ひどく哀しい物語です。謎を解く、という意味ではミステリというジャンルに分類されるのかもしれません。解説の榎本氏は、「ミステリとは、トリックの奇抜さや、謎解きの秀逸さ、結末の意外性だけで評価されるべきものではない。人の心の不可解さ、人間存在の不思議さと神秘さの追及こそが最大のミステリを規定するものであろう。その意味において本書は、最大最高のミステリといえるのである。」と述べています。


本作は、スーパーの警備を任されている中年男性・平田が主人公の物語です。あるとき、スーパーで万引きを働いた若い女・ますみを捕まえるところから物語は始まります。尋問中に、ますみの生年が昭和60年であることを知り、ますみを解放してしまいます。そこから、運命の歯車は回り始めました。

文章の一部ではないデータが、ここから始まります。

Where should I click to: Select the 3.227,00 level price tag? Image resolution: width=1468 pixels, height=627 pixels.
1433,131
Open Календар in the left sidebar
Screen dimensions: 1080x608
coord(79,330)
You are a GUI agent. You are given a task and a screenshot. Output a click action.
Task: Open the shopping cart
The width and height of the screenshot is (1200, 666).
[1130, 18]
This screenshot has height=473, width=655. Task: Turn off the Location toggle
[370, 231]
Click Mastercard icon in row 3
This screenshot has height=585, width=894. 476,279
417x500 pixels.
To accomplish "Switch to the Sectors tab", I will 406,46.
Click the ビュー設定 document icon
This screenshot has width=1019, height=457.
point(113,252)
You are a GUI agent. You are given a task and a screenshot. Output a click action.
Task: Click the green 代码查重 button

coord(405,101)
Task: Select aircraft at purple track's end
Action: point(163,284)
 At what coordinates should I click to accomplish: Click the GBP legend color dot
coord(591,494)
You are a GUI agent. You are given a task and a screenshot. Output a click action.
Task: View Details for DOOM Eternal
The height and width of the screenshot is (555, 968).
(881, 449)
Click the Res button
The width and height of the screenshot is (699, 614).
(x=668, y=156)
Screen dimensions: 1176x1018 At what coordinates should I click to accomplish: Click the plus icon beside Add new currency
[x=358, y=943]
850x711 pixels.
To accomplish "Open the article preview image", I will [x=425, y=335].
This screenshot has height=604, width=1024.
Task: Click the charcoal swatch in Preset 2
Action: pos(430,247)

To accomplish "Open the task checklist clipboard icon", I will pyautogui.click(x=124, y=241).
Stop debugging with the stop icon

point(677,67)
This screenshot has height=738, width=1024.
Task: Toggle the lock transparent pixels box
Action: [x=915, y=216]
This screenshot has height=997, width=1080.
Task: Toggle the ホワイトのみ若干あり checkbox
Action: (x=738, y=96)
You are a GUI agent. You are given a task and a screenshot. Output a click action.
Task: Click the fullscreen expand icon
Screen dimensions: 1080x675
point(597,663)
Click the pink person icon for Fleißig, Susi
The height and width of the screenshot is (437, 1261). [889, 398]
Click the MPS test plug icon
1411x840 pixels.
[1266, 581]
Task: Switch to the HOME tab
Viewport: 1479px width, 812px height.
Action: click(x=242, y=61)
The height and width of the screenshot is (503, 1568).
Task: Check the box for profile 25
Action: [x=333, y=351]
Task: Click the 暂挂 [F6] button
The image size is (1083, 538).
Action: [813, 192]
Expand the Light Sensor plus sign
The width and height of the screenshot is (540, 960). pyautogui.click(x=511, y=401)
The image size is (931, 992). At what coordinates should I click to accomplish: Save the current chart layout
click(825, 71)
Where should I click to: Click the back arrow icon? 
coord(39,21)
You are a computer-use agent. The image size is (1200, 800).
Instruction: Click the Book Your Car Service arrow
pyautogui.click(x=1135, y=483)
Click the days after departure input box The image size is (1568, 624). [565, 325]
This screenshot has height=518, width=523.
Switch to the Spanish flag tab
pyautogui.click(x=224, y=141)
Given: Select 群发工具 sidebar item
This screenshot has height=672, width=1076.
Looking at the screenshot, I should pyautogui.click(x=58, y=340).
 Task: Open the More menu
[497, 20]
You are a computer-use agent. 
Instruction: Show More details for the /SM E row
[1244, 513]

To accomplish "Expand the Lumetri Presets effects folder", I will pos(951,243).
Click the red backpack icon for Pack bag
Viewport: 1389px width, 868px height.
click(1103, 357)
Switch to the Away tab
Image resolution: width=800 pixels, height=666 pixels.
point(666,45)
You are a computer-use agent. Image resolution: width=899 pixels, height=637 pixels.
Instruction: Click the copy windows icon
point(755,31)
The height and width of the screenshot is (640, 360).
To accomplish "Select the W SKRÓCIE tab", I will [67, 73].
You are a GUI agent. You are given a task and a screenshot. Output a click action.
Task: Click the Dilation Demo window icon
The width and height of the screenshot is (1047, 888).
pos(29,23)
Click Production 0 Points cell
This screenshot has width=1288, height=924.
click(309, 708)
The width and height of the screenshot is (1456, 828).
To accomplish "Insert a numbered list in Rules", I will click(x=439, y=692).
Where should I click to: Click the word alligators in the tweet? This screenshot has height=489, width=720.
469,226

平田は、ますみに対して最初は邪険に扱うものの、そのうちに”昭和60年生まれ”という特性によって、徐々に情が移り始めます。ますみは、なぜ自分に良くしてくれるのか、疑問は深まるばかり。平田のますみへの献身は続きます。


なぜ、平田はますみに情けをかけるのか。


ますみは、どうやって平田にその恩を返そうとしたのか。


その結果、生まれてしまった悲劇とは。


なんだか中途半端な紹介に終わってしまっていますが、全てを説明しないと理解できないし、全てを説明してしまうと、本を読む楽しみを奪ってしまいます。このあたりでとどめておきますが、中盤からクライマックスに向けて、二転三転する真実をミステリタッチで見事に書き上げています。

 解説にあるように、トリックや謎解きに終わらない、人間の心に関する謎を解き明かす、そんなテーマの物語です。陰鬱な終わり方なので、苦手な人は好きになれないかもしれませんが、とても興味深い一冊でした。